Dire qu’on est né en 1965, c’est déjà se situer dans un monde où le temps a été colonisé par le christianisme. Notre calendrier, même quand on l’appelle « ère commune », reste ancré dans un événement : la naissance, mais surtout la mort de Jésus de Nazareth. Car plus encore que sa naissance, la crucifixion donne au temps chrétien sa direction, son sens, son espérance. Pourtant, cet événement inaugural est aussi nébuleux qu’il est fondateur : les historiens le placent entre l’an 27 et l’an 33, à Jérusalem, ville alors dominée par Rome et agitée par des mouvements messianiques.
C’est dans cette Judée marginalisée, sous l’autorité brutale de préfets romains comme Ponce Pilate, que Jésus est arrêté, jugé et condamné à mort. La croix, supplice réservé aux rebelles et aux esclaves, scelle son destin politique et religieux. Sa condamnation, avec l’inscription « Roi des Juifs » au-dessus de sa tête, le place au cœur d’une histoire de subversion, de pouvoir et d’humiliation. Faire de ce symbole infâme le signe de ralliement d’une nouvelle foi, c’est un scandale qui étonnera longtemps les contemporains.
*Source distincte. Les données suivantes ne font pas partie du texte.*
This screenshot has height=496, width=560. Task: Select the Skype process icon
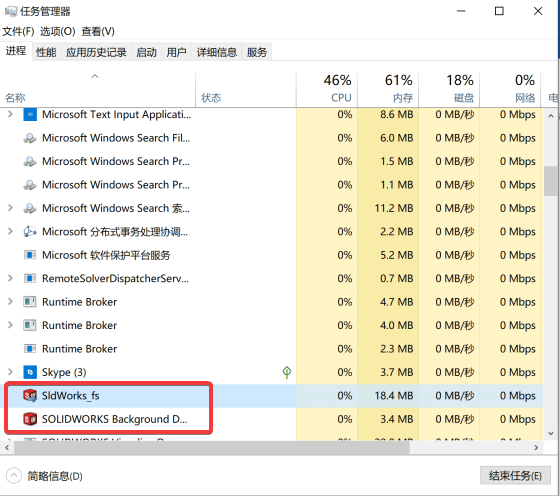(x=30, y=372)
Les Évangiles, avec leurs contradictions, témoignent de la richesse et de la complexité du récit. Quatre versions, autant de nuances, et une tradition de commentaire infini, partagée avec le judaïsme. Mais l’histoire de la crucifixion se construit aussi dans le regard externe de chroniqueurs juifs comme Flavius Josèphe, qui la resitue dans la grande histoire romaine, la ramenant à un fait divers parmi d’autres soulèvements.
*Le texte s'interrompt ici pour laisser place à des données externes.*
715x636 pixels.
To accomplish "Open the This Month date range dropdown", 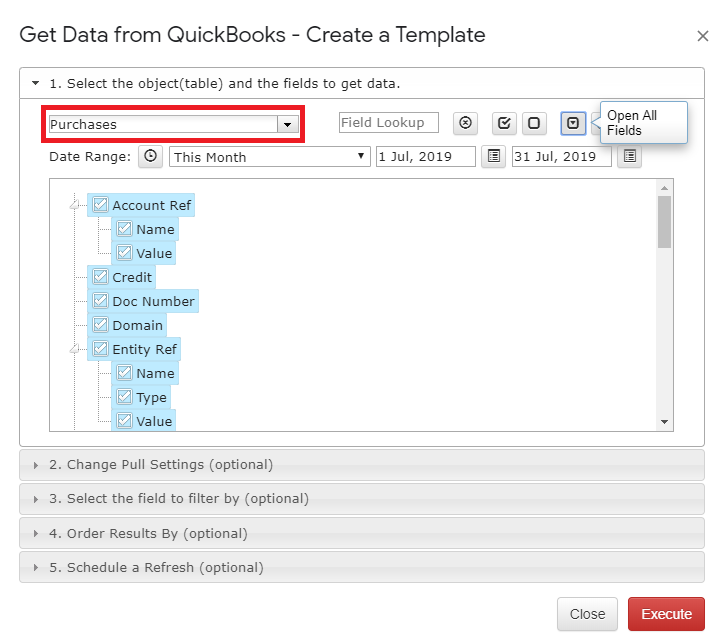I will click(269, 156).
La quête du lieu exact de la crucifixion commence dès les premiers siècles : Jérusalem devient le théâtre d’une mémoire en construction. Au IVe siècle, la ville se peuple de sanctuaires, de reliques, de pèlerinages. Le Saint-Sépulcre finit par engloutir dans ses murs l’espace du Golgotha et du tombeau, offrant aux fidèles une géographie dense, confuse, où chaque pierre, chaque creux, chaque absence devient trace du divin. D’autres cherchent le vrai Golgotha ailleurs, dans la quête sans fin d’une authenticité perdue.
La question de la date exacte de la crucifixion, elle aussi, reste une énigme. Entre indices astronomiques et traditions évangéliques, le vendredi 3 avril 33 émerge parfois, mais dans un calendrier qui n’existe pas encore. Car le temps chrétien lui-même est une invention progressive. Longtemps, l’ère collective s’est organisée autour de la passion du Christ, avant qu’un moine du VIe siècle n’impose la naissance, et non la mort, comme point zéro du calendrier. Un simple déplacement de trente-trois ans qui aurait pu bouleverser notre façon de dater les siècles – imaginons un XXe siècle débutant en 1933.
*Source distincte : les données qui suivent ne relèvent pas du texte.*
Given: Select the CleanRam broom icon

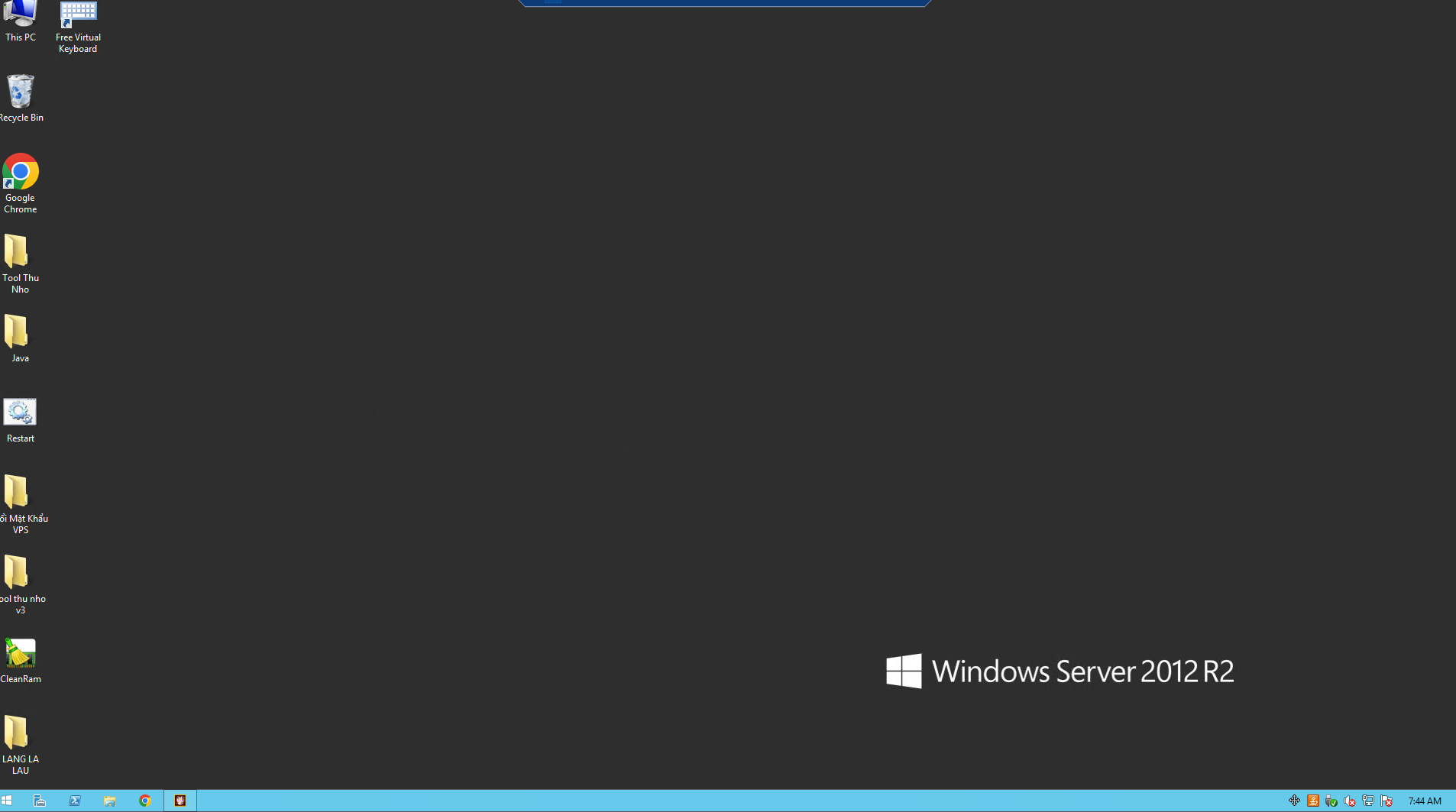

Jérusalem, au fil des siècles, reste une ville disputée, fragmentée, où juifs, musulmans et chrétiens se partagent douloureusement l’espace. Mais si l’espace résiste à la colonisation, le temps, lui, s’est laissé apprivoiser : la chronologie chrétienne s’est discrètement imposée, donnant à l’Histoire universelle son axe, sa linéarité, sa promesse. Pourtant, ce triomphe du calendrier n’est qu’apparence : chaque culture, chaque foi, continue à compter selon ses propres repères, et derrière l’unité du temps, persiste la diversité profonde des mémoires et des récits.
Ainsi, la croix de Jésus n’a pas seulement marqué un lieu ou une époque. Elle a modelé notre rapport au temps, à l’Histoire, et à la façon dont nous nous racontons, collectivement, notre présence au monde.